Stored data entries:
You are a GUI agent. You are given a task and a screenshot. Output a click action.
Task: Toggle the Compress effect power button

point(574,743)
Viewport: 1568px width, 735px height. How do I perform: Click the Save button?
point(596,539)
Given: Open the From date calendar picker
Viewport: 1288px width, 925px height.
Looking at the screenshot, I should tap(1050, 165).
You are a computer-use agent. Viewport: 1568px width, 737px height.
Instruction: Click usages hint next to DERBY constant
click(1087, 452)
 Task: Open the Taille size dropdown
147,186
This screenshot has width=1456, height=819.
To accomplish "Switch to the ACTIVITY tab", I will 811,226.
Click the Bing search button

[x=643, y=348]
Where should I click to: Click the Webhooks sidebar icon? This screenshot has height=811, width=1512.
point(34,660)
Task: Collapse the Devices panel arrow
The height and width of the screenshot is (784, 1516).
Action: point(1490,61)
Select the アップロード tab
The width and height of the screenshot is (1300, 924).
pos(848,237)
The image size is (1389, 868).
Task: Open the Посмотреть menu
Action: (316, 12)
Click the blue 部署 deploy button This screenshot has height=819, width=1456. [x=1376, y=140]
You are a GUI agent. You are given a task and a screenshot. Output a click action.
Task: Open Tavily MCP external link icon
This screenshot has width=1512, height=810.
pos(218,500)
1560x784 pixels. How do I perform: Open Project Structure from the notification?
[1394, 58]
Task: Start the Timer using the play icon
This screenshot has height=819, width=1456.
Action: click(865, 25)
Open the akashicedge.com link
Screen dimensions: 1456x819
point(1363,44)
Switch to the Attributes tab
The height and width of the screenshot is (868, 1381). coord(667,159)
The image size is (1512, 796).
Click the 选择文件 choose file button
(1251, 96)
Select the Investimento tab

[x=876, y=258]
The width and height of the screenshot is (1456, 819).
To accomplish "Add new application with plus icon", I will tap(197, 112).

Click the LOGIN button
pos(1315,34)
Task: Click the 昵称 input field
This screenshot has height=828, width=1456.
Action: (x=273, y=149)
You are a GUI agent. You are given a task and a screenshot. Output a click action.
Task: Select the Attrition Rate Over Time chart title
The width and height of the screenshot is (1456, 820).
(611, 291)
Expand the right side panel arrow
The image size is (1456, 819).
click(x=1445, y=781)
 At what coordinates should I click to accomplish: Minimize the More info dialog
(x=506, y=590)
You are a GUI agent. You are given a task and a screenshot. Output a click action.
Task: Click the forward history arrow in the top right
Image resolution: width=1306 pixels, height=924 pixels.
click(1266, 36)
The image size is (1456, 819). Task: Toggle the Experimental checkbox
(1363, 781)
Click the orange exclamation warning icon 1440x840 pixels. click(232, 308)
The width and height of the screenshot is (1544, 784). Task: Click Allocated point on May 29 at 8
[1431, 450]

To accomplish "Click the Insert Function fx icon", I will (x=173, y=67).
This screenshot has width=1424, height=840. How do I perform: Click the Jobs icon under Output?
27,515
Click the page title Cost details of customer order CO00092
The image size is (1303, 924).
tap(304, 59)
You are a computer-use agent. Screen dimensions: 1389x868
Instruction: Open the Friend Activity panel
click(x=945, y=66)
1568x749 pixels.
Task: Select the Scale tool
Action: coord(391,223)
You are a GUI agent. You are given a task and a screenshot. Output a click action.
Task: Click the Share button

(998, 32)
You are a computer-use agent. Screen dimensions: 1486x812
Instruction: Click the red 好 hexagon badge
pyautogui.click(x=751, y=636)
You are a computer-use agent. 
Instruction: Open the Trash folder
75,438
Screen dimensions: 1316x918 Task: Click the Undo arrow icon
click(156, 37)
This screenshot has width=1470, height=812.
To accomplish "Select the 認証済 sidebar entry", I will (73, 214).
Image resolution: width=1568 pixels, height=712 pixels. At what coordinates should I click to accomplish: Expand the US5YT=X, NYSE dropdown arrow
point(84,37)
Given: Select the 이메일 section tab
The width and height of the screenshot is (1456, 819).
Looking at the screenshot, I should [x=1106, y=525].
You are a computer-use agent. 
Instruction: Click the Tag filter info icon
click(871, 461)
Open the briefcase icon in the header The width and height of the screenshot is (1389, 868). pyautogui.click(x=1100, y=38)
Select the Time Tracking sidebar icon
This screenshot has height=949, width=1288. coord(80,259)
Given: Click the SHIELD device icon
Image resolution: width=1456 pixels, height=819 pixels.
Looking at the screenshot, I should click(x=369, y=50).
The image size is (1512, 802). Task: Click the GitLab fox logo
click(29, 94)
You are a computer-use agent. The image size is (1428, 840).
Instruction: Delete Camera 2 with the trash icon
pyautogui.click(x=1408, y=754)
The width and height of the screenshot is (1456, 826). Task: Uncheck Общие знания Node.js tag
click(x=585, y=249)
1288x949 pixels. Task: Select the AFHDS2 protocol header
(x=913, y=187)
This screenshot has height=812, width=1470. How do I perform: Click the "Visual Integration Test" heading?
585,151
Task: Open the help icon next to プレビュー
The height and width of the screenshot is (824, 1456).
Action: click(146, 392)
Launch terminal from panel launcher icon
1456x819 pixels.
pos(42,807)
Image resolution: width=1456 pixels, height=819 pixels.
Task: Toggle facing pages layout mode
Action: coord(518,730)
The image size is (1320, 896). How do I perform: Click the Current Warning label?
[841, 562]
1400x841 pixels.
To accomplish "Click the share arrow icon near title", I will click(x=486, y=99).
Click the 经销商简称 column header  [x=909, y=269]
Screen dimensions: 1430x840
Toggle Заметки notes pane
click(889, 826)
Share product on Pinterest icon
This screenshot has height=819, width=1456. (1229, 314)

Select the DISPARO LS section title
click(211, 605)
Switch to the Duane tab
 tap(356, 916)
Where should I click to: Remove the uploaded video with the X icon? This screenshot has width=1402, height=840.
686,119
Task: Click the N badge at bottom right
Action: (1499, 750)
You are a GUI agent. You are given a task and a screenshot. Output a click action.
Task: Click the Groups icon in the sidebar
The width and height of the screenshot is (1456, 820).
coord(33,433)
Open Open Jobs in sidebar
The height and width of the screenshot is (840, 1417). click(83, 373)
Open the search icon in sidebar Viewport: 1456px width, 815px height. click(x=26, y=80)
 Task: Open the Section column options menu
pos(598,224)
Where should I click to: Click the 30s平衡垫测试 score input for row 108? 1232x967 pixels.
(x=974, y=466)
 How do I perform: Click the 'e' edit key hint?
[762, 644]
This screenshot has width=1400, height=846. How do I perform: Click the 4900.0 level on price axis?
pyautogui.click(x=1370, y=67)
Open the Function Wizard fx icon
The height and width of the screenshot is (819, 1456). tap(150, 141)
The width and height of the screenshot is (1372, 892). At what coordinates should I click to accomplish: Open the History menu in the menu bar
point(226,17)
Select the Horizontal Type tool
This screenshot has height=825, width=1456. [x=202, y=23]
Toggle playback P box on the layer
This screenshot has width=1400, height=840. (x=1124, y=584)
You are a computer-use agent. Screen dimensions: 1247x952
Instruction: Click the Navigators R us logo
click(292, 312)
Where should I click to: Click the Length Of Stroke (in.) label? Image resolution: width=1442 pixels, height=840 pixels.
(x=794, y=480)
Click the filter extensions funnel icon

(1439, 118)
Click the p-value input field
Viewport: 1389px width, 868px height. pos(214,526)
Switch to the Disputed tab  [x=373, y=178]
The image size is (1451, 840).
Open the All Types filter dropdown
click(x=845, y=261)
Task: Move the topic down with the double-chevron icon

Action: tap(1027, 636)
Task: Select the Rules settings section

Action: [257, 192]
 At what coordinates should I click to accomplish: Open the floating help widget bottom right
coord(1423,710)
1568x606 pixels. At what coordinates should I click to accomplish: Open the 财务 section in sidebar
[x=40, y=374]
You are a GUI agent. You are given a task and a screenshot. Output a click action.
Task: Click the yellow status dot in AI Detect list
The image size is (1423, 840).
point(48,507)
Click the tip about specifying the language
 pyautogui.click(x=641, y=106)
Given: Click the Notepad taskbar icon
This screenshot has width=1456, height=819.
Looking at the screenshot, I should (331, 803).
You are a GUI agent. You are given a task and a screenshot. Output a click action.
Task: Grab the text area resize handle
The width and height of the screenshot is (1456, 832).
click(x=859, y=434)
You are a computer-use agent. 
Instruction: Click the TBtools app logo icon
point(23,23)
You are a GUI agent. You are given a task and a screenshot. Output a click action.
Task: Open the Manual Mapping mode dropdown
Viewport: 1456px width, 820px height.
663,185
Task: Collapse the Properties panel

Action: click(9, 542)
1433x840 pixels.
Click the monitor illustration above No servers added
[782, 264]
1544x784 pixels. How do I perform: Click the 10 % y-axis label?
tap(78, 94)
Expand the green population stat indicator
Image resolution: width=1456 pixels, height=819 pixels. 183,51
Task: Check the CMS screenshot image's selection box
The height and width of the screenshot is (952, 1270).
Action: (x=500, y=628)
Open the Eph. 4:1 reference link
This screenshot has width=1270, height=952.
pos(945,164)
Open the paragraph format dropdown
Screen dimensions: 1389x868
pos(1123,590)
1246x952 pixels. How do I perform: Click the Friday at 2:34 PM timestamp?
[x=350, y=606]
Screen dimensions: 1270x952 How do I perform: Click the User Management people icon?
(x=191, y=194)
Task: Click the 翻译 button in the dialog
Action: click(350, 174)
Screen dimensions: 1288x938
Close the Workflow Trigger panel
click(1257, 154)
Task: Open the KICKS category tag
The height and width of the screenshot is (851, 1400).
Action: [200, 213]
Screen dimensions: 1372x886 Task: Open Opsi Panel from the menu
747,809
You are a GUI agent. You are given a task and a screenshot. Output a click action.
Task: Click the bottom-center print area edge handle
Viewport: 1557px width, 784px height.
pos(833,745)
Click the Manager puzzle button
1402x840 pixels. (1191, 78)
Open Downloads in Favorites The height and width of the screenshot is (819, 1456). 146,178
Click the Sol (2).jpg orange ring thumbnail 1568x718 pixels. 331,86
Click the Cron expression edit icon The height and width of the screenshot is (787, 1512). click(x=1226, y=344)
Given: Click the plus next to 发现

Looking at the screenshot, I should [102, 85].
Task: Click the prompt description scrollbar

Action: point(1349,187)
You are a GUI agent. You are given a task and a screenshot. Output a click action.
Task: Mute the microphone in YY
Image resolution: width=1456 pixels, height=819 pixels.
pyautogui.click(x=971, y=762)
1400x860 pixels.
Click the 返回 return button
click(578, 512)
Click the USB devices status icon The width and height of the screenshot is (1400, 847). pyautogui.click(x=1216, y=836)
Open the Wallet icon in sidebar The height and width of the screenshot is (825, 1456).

Work request: All lines from the one that contains "Task: Click the prompt description scrollbar" to the end of the records above are to be copied exactly; leave out the rest.

Result of this exercise:
Task: Click the prompt description scrollbar

Action: point(1349,187)
You are a GUI agent. You are given a task and a screenshot. Output a click action.
Task: Mute the microphone in YY
Image resolution: width=1456 pixels, height=819 pixels.
pyautogui.click(x=971, y=762)
1400x860 pixels.
Click the 返回 return button
click(578, 512)
Click the USB devices status icon The width and height of the screenshot is (1400, 847). pyautogui.click(x=1216, y=836)
Open the Wallet icon in sidebar The height and width of the screenshot is (825, 1456).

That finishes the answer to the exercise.